To put it in context, a recent Guradian article estimated sponsorship and partners provide around 40% of a festival's income, with only 60% coming from ticket sales. Taking that ratio and assuming Lovebox sell 100,000 tickets at around £80 each, that would mean Lovebox could be pulling in more than £5 million via concessions and sponsorship. That makes Lambeth's £322,000 income for an event that attracts a larger audience for brands and greater footfall for stall holders somewhat questionable. Field Day and Lovebox get significant income from corporate sponsors and partners such as H&M, Jack Daniels and HTC. In particular, £41k from sponsorship sounds mighty low.
Could the beloved Lambeth Country Show be self-sustaining?
It is argued that Lovebox and Field Day festivals are needed to make up for the £360,000 loss generated by the Lambeth Country Show. Could this loss be avoided?
One of the main justifications offered by Lambeth for staging the mega festivals Lovebox and Field Day in Brockell Park is that they need to make up for the huge loss which results from hosting the Lambeth Country Show. Apparently it costs £690,000 to put on and brings in roughly £332,000 in income, leaving a shortfall of £358,000.
But should it be making such a big loss. Or indeed any loss at all?
It cannot be an easy job running the show but the LCS' own statistics seem to suggest (disclosure: I am no mathematician) that it is not inconceivable that the popular event could sustain itself, whilst remaining free.
Lambeth estimates that the Country show attracts 150,000 people every year (in their promotional material for partnership opportunities they claim attendance is "more than170,000"). This year they carried out their largest ever visitor survey (a whopping 877 respondents) and one of the questions recorded the overall spend per visitor. In the same promotional material Lambeth states that the research demonstrates that "62% of visitors spend more than £21; and 21% spend more than £41".
When combined with the 150,000 attendance figure, the spend-per-head data seems to suggest an overall spend at the show of between £3,375,000 and £4,750,000.
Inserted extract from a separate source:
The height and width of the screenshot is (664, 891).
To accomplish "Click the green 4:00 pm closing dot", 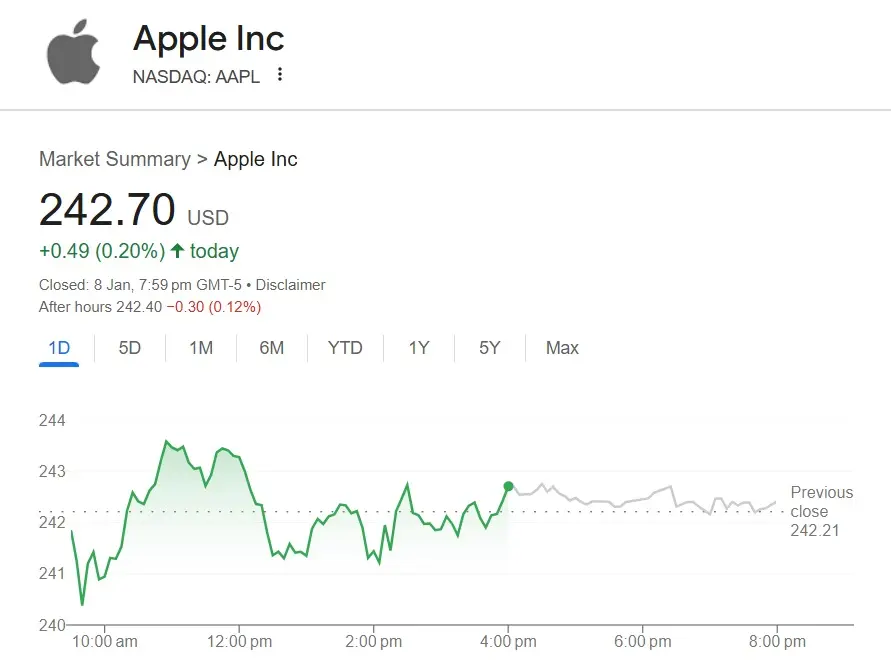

Ignoring the pleasingly round £10,000.09 taken from tin-shaking, the show received a combined income of £322,000 from concessions (food and drink stalls, rides, shops, etc..) and sponsorship. Income from sponsorship accounted for just over £41K of that figure. It is the concessions which are the recipients of the £3.4 - 4.75million spend referred to above - and for access to this huge sum these traders pay Lambeth just £281,000.
Despite providing the venue and shouldering all the risk and organisation, Lambeth only appear to be receiving 5.9 - 8.3% of the on-site spend. If they took between 13 - 19% the cost of the festival might be covered. Festival promoters often take about 25-30% for their trouble so there could even be scope for Lambeth to make a profit.
Put another way – members of the public are spending on average between £23-32 per visitor. All this cash is going to the commercial traders who hand only £1.80 per visitor (5.9-8.3%) back to Lambeth. If the traders instead handed back £4.30 per visitor in return for all of Lambeth’s cost and effort which they are profiting from, traders would still be keeping between 81-87% of festival spend. It would still be a great deal for the traders compared with other festivals. And the festival could break even. Or make a profit. Whilst remaining entirely free.